The ultimate goal of our studies is to determine how one might use Auf-HSI clinically. As such, concerns regarding levels of ultraviolet irradiation and its potential risks to the healthy tissue around the lesions has to be considered. In this regard, it is important to mention that the range of wavelengths best suitable for eliciting endogenous myocardial fluorescence is between 340 and 380 nm which falls within the UVA range of 315–400 nm. Compared to UVB or UVC, the UVA exposure causes the least damage due to its longer frequency which translates to lower photon energy. Secondly, our recent quantitative analysis16 has shown that the levels of UV needed for percutaneous Auf-HSI imaging are well below the established thresholds that can damage the skin. Lastly, the layer of endocardial collagen essentially shields the underlying muscle cells from direct UV exposure further minimizing any potential damage.
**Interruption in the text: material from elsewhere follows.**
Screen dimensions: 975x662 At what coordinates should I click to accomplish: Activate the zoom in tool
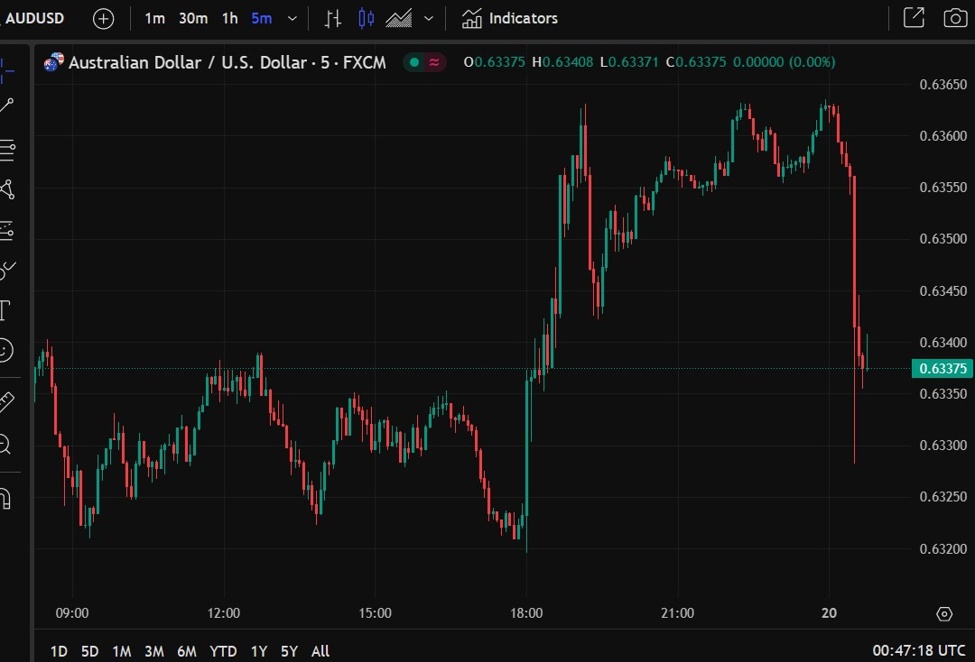point(5,444)
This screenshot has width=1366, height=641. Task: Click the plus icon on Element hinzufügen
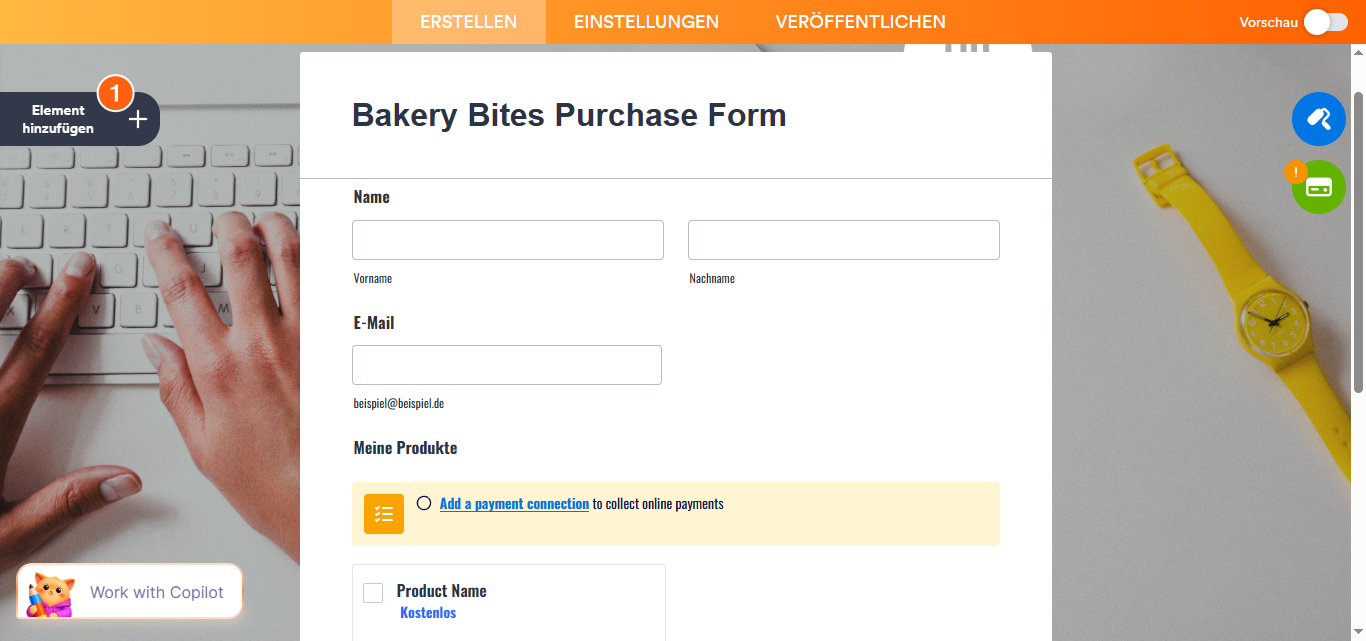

The important practical implication of our studies is the dramatically reduced amount of spectral information needed to reveal the ablated tissue. In the past, we have attempted to approach this issue mathematically12,42. In those studies, we used combinatorial tools to screen all possible wavelength combinations from the Auf-HSI datasets for a minimal number of wavelengths that can still provide good-quality outcomes. Notably, these numerical studies pointed to similar spectral ranges, yet the mechanisms behind these findings remained unclear until the experiments detailed in this paper were performed. Moreover, the presented new findings point to specific wavelength ranges from which photons can be lumped together. This information can be useful for the implementation of this technology into the design of percutaneous catheters to be used clinically. The limited size of the catheter lumen dramatically decreases the amount of light (both delivered and collected), while imaging the inner surfaces of a beating heart requires fast acquisition to minimize contraction artifacts. Both constraints severely limit the number of photons that get back to the detector. Thus, the ability to lump together multiple spectral bands by using custom-designed bandpass filters can increase the intensity of the signal.

In summary, the presented experimental data help explain the main variables behind the spectral changes caused by RF ablation of cardiac muscle covered by endocardial collagen layer of variable thickness. Our findings suggest a way to optimize the acquisition and post-processing steps by using a lesser number of spectral bands. The conclusions from our experiments can be used for diagnostic imaging of the heart and other multilayered tissues such as the skin, endovascular or epithelial surfaces. Ultimately, we aim to incorporate this technology into the design of percutaneous ablation catheters, with the hope of improving the outcomes of surgical procedures to treat atrial fibrillation and other cardiac arrhythmias.